Your eye can clearly see only a small part of your screen any any given time. The rest of your field of view is some measure of blurry—a smearing of color your brain pulls, along with the sharp central focus, into a coherent image. That makes it relatively simple to extend the perceived breadth of a scene on your TV screen or monitor. Woodenshark aims to capitalize on this with its Lightpack (funding through May 31), an inexpensive back lighting system that extends your visual experience beyond the borders of your box.
A series of ten RGB LEDs radiate outward from a light-striped black box affixed to the back of your screen. These strips splash a pool of light onto the surface behind, its tones relating directly to the images displayed on their respective edges of the screen. The setup bleeds whatever you’re viewing into your peripheral vision in a way that is, as far as the less acute outer regions of your eyes are concerned, nearly as good as an extended sharp display—or at least that’s the pitch. And according to Woodenshark, soft lighting reduces muscular strain related to pupil dilation to boot.
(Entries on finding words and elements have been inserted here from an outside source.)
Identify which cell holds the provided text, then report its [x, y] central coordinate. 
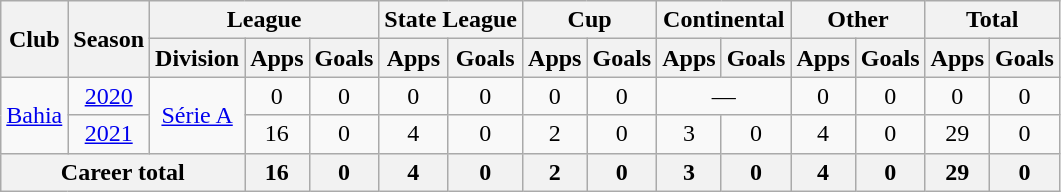
Division [198, 58]
— [724, 96]
Bahia [34, 115]
Other [858, 20]
Career total [123, 172]
Season [109, 39]
League [264, 20]
2021 [109, 134]
Club [34, 39]
Série A [198, 115]
Total [992, 20]
Cup [590, 20]
2020 [109, 96]
Continental [724, 20]
State League [451, 20]
Identify which cell holds the provided text, then report its [X, Y] central coordinate. 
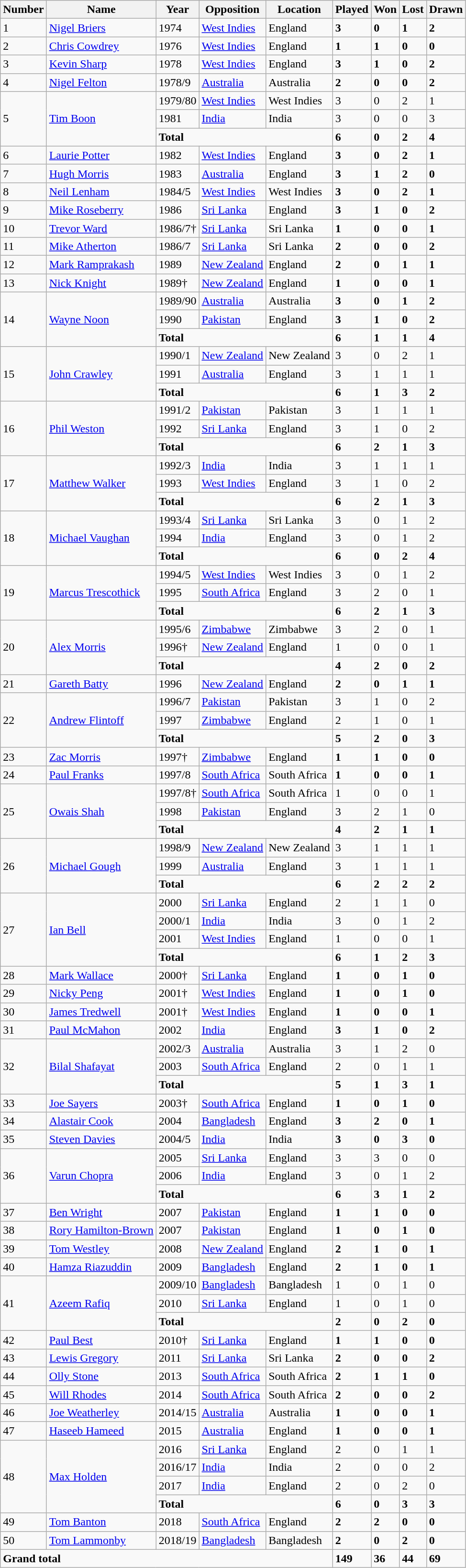
Paul Best [101, 1339]
1997 [178, 720]
2002/3 [178, 1047]
Lewis Gregory [101, 1357]
149 [352, 1557]
Mark Wallace [101, 975]
2000† [178, 975]
9 [23, 210]
1997/8 [178, 774]
Varun Chopra [101, 1175]
1999 [178, 865]
2001 [178, 938]
2003 [178, 1065]
Mike Roseberry [101, 210]
48 [23, 1476]
41 [23, 1302]
2014/15 [178, 1412]
1996† [178, 647]
Michael Gough [101, 865]
2003† [178, 1102]
31 [23, 1029]
Bilal Shafayat [101, 1065]
2000 [178, 902]
2013 [178, 1375]
Opposition [233, 10]
14 [23, 319]
15 [23, 374]
Tom Lammonby [101, 1539]
Mark Ramprakash [101, 265]
2011 [178, 1357]
27 [23, 929]
Chris Cowdrey [101, 46]
1986 [178, 210]
8 [23, 191]
18 [23, 537]
1995/6 [178, 629]
1993 [178, 483]
19 [23, 592]
2004/5 [178, 1139]
2010† [178, 1339]
2015 [178, 1430]
1984/5 [178, 191]
1983 [178, 173]
Marcus Trescothick [101, 592]
Kevin Sharp [101, 64]
Andrew Flintoff [101, 720]
11 [23, 246]
20 [23, 647]
1992 [178, 428]
Nicky Peng [101, 993]
17 [23, 483]
69 [446, 1557]
Will Rhodes [101, 1394]
1998 [178, 811]
1990 [178, 319]
Paul McMahon [101, 1029]
1991/2 [178, 410]
Wayne Noon [101, 319]
10 [23, 228]
1996 [178, 683]
30 [23, 1011]
1986/7† [178, 228]
Matthew Walker [101, 483]
2005 [178, 1157]
Owais Shah [101, 810]
Drawn [446, 10]
Hugh Morris [101, 173]
42 [23, 1339]
Location [300, 10]
7 [23, 173]
35 [23, 1139]
1992/3 [178, 465]
Neil Lenham [101, 191]
2004 [178, 1121]
Nigel Felton [101, 82]
Gareth Batty [101, 683]
1997† [178, 756]
Joe Sayers [101, 1102]
45 [23, 1394]
13 [23, 283]
Played [352, 10]
1981 [178, 119]
1986/7 [178, 246]
23 [23, 756]
1991 [178, 374]
47 [23, 1430]
25 [23, 810]
32 [23, 1065]
Tom Banton [101, 1521]
Number [23, 10]
1996/7 [178, 701]
2000/1 [178, 920]
1998/9 [178, 847]
Hamza Riazuddin [101, 1266]
2010 [178, 1302]
1979/80 [178, 100]
Ian Bell [101, 929]
1982 [178, 155]
1978/9 [178, 82]
2017 [178, 1485]
37 [23, 1211]
2018 [178, 1521]
1997/8† [178, 792]
Lost [413, 10]
Ben Wright [101, 1211]
38 [23, 1230]
Steven Davies [101, 1139]
Azeem Rafiq [101, 1302]
1994/5 [178, 574]
39 [23, 1248]
Tom Westley [101, 1248]
2016/17 [178, 1466]
2002 [178, 1029]
2018/19 [178, 1539]
1993/4 [178, 519]
2016 [178, 1448]
22 [23, 720]
Grand total [166, 1557]
2009/10 [178, 1284]
Michael Vaughan [101, 537]
1994 [178, 538]
1978 [178, 64]
2006 [178, 1175]
Alex Morris [101, 647]
2014 [178, 1394]
1995 [178, 592]
Trevor Ward [101, 228]
Year [178, 10]
Tim Boon [101, 119]
2008 [178, 1248]
Nick Knight [101, 283]
Alastair Cook [101, 1121]
Mike Atherton [101, 246]
2009 [178, 1266]
24 [23, 774]
James Tredwell [101, 1011]
Rory Hamilton-Brown [101, 1230]
Nigel Briers [101, 28]
50 [23, 1539]
Zac Morris [101, 756]
Max Holden [101, 1476]
49 [23, 1521]
29 [23, 993]
Name [101, 10]
34 [23, 1121]
1989 [178, 265]
46 [23, 1412]
26 [23, 865]
21 [23, 683]
12 [23, 265]
Joe Weatherley [101, 1412]
40 [23, 1266]
Won [386, 10]
43 [23, 1357]
1989/90 [178, 301]
Laurie Potter [101, 155]
1990/1 [178, 355]
Phil Weston [101, 428]
1976 [178, 46]
16 [23, 428]
Olly Stone [101, 1375]
1974 [178, 28]
Paul Franks [101, 774]
33 [23, 1102]
John Crawley [101, 374]
Haseeb Hameed [101, 1430]
1989† [178, 283]
28 [23, 975]
Locate the cell with the specified text and output its (X, Y) center coordinate. 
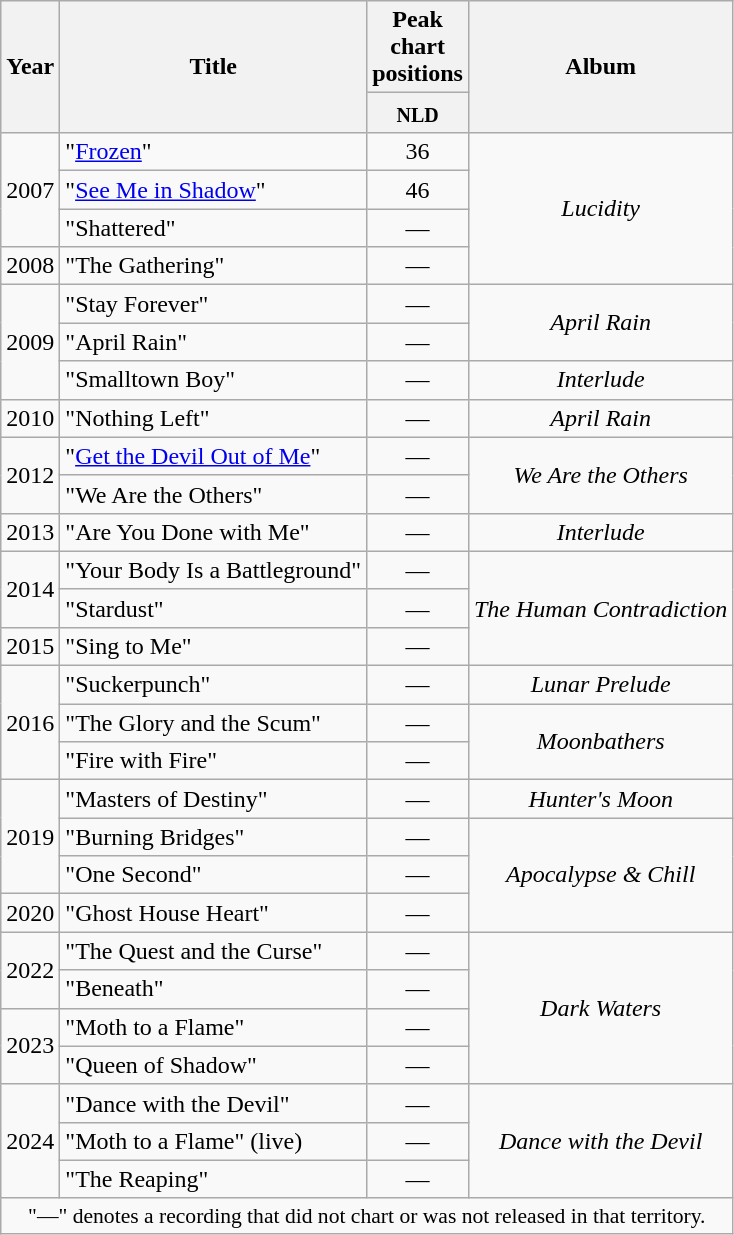
"Moth to a Flame" (live) (214, 1141)
"The Gathering" (214, 266)
"Suckerpunch" (214, 685)
Year (30, 67)
"Smalltown Boy" (214, 380)
2024 (30, 1141)
"We Are the Others" (214, 494)
2014 (30, 589)
"Queen of Shadow" (214, 1065)
Lunar Prelude (600, 685)
2010 (30, 418)
Hunter's Moon (600, 799)
"Shattered" (214, 228)
"Sing to Me" (214, 646)
Dance with the Devil (600, 1141)
Dark Waters (600, 1008)
2009 (30, 342)
"Frozen" (214, 152)
"See Me in Shadow" (214, 190)
"Get the Devil Out of Me" (214, 456)
"Beneath" (214, 989)
"Stardust" (214, 608)
Album (600, 67)
2012 (30, 475)
"The Quest and the Curse" (214, 951)
2019 (30, 837)
2016 (30, 723)
"April Rain" (214, 342)
2013 (30, 532)
"Fire with Fire" (214, 761)
Peak chart positions (418, 47)
46 (418, 190)
2022 (30, 970)
"—" denotes a recording that did not chart or was not released in that territory. (367, 1216)
The Human Contradiction (600, 608)
Apocalypse & Chill (600, 875)
2015 (30, 646)
Title (214, 67)
2008 (30, 266)
2007 (30, 190)
"Are You Done with Me" (214, 532)
"Ghost House Heart" (214, 913)
36 (418, 152)
"Dance with the Devil" (214, 1103)
"Your Body Is a Battleground" (214, 570)
"Burning Bridges" (214, 837)
"Masters of Destiny" (214, 799)
"Moth to a Flame" (214, 1027)
"Stay Forever" (214, 304)
Lucidity (600, 209)
"One Second" (214, 875)
"The Reaping" (214, 1179)
"The Glory and the Scum" (214, 723)
2023 (30, 1046)
"Nothing Left" (214, 418)
We Are the Others (600, 475)
NLD (418, 113)
2020 (30, 913)
Moonbathers (600, 742)
For the text-containing cell, return its midpoint in [X, Y] coordinate format. 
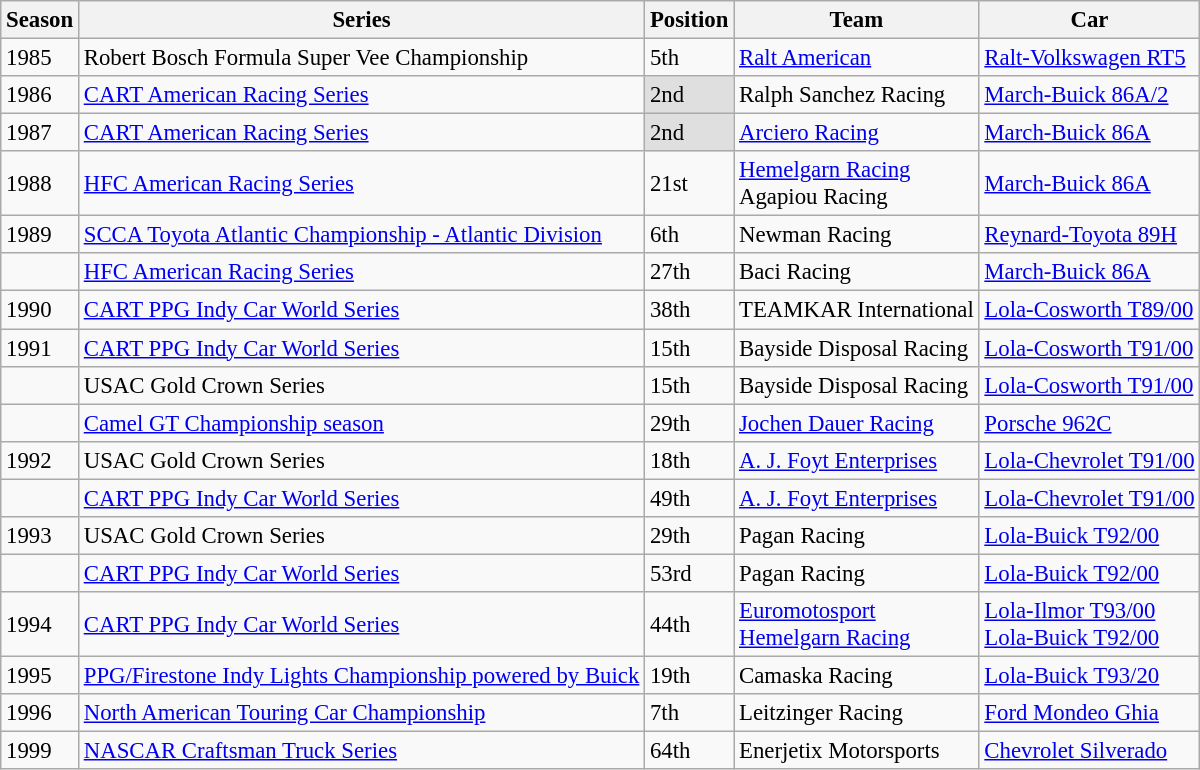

You control the LED strips over a Micro-USB connection with a piece of software called Prismatik. In addition to governing the basic translation of edge imagery to strip output, Prismatik allows you to adjust capture areas, color balance, luminosity, and other specific values, as well as set up custom behaviors. With your own designs or plugins developed by other users, it appears the program can blaze blue when somebody pokes you on Skype or cycle a growing slice of red as your game spells cool, for example examples. Note that program’s role necessitates a Windows, Linux, or OS X computer: A standard television screen is not enough.
With about a week left, Woodenshark has already sailed past its oddly specific $261,962 funding goal. The project was also closing in on its first stretch goal ($400,000) that adds LED module caps. To get your own Lightpack for an expected August delivery, it’ll cost you $80 or $150 for a single device or a two-pack, respectively. The team consists of a multinationally located bunch of inventors, developers, designers, and engineers, each with a respectable amount of experience. The group claims to have already sold more than 1000 devices in Russia, and with funding successful and a seemingly reliable group at the wheel, Lightpack looks like it has wings.